[[ Given data open ]]

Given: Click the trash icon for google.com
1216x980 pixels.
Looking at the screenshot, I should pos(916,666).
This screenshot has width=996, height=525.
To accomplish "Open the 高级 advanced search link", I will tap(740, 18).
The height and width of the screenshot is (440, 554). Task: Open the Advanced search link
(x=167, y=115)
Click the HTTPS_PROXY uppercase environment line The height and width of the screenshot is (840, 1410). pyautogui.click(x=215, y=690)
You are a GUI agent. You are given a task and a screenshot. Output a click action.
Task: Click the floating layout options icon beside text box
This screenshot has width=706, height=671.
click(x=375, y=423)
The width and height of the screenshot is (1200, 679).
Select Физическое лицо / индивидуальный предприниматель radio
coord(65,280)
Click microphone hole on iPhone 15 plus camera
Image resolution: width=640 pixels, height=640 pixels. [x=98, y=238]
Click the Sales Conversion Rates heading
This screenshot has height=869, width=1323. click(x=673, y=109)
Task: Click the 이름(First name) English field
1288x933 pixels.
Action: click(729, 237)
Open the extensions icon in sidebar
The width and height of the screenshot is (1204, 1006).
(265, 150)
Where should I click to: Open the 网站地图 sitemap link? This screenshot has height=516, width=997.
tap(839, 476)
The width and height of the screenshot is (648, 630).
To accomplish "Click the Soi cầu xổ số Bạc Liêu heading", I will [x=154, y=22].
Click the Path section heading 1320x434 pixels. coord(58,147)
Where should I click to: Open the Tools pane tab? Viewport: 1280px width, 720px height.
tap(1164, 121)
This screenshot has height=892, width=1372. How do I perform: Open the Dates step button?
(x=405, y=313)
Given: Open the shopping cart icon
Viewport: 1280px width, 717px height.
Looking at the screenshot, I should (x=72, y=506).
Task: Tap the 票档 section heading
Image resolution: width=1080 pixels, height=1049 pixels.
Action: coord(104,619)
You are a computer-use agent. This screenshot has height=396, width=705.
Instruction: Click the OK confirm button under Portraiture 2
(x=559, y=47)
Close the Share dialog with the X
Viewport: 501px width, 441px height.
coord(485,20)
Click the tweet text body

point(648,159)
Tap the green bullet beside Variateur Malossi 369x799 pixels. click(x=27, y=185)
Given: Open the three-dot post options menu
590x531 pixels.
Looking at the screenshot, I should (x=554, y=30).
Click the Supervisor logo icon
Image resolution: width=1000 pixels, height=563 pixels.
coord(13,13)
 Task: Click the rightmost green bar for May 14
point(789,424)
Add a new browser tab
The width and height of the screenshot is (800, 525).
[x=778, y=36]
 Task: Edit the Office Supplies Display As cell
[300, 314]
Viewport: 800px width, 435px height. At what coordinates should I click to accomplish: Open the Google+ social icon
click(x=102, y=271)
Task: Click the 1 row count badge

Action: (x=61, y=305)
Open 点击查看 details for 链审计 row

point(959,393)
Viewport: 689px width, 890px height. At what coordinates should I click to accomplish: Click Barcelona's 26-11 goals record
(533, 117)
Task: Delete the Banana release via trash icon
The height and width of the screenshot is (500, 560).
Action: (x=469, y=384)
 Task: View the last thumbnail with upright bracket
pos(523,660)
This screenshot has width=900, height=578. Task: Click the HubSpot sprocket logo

[[ Given data closed ]]

**How to complete this task:** Output each record precisely as written.

**Response area:**
Given: Click the trash icon for google.com
1216x980 pixels.
Looking at the screenshot, I should pos(916,666).
This screenshot has width=996, height=525.
To accomplish "Open the 高级 advanced search link", I will tap(740, 18).
The height and width of the screenshot is (440, 554). Task: Open the Advanced search link
(x=167, y=115)
Click the HTTPS_PROXY uppercase environment line The height and width of the screenshot is (840, 1410). pyautogui.click(x=215, y=690)
You are a GUI agent. You are given a task and a screenshot. Output a click action.
Task: Click the floating layout options icon beside text box
This screenshot has width=706, height=671.
click(x=375, y=423)
The width and height of the screenshot is (1200, 679).
Select Физическое лицо / индивидуальный предприниматель radio
coord(65,280)
Click microphone hole on iPhone 15 plus camera
Image resolution: width=640 pixels, height=640 pixels. [x=98, y=238]
Click the Sales Conversion Rates heading
This screenshot has height=869, width=1323. click(x=673, y=109)
Task: Click the 이름(First name) English field
1288x933 pixels.
Action: click(729, 237)
Open the extensions icon in sidebar
The width and height of the screenshot is (1204, 1006).
(265, 150)
Where should I click to: Open the 网站地图 sitemap link? This screenshot has height=516, width=997.
tap(839, 476)
The width and height of the screenshot is (648, 630).
To accomplish "Click the Soi cầu xổ số Bạc Liêu heading", I will [x=154, y=22].
Click the Path section heading 1320x434 pixels. coord(58,147)
Where should I click to: Open the Tools pane tab? Viewport: 1280px width, 720px height.
tap(1164, 121)
This screenshot has height=892, width=1372. How do I perform: Open the Dates step button?
(x=405, y=313)
Given: Open the shopping cart icon
Viewport: 1280px width, 717px height.
Looking at the screenshot, I should (x=72, y=506).
Task: Tap the 票档 section heading
Image resolution: width=1080 pixels, height=1049 pixels.
Action: coord(104,619)
You are a computer-use agent. This screenshot has height=396, width=705.
Instruction: Click the OK confirm button under Portraiture 2
(x=559, y=47)
Close the Share dialog with the X
Viewport: 501px width, 441px height.
coord(485,20)
Click the tweet text body

point(648,159)
Tap the green bullet beside Variateur Malossi 369x799 pixels. click(x=27, y=185)
Given: Open the three-dot post options menu
590x531 pixels.
Looking at the screenshot, I should (x=554, y=30).
Click the Supervisor logo icon
Image resolution: width=1000 pixels, height=563 pixels.
coord(13,13)
 Task: Click the rightmost green bar for May 14
point(789,424)
Add a new browser tab
The width and height of the screenshot is (800, 525).
[x=778, y=36]
 Task: Edit the Office Supplies Display As cell
[300, 314]
Viewport: 800px width, 435px height. At what coordinates should I click to accomplish: Open the Google+ social icon
click(x=102, y=271)
Task: Click the 1 row count badge

Action: (x=61, y=305)
Open 点击查看 details for 链审计 row

point(959,393)
Viewport: 689px width, 890px height. At what coordinates should I click to accomplish: Click Barcelona's 26-11 goals record
(533, 117)
Task: Delete the Banana release via trash icon
The height and width of the screenshot is (500, 560).
Action: (x=469, y=384)
 Task: View the last thumbnail with upright bracket
pos(523,660)
This screenshot has width=900, height=578. Task: Click the HubSpot sprocket logo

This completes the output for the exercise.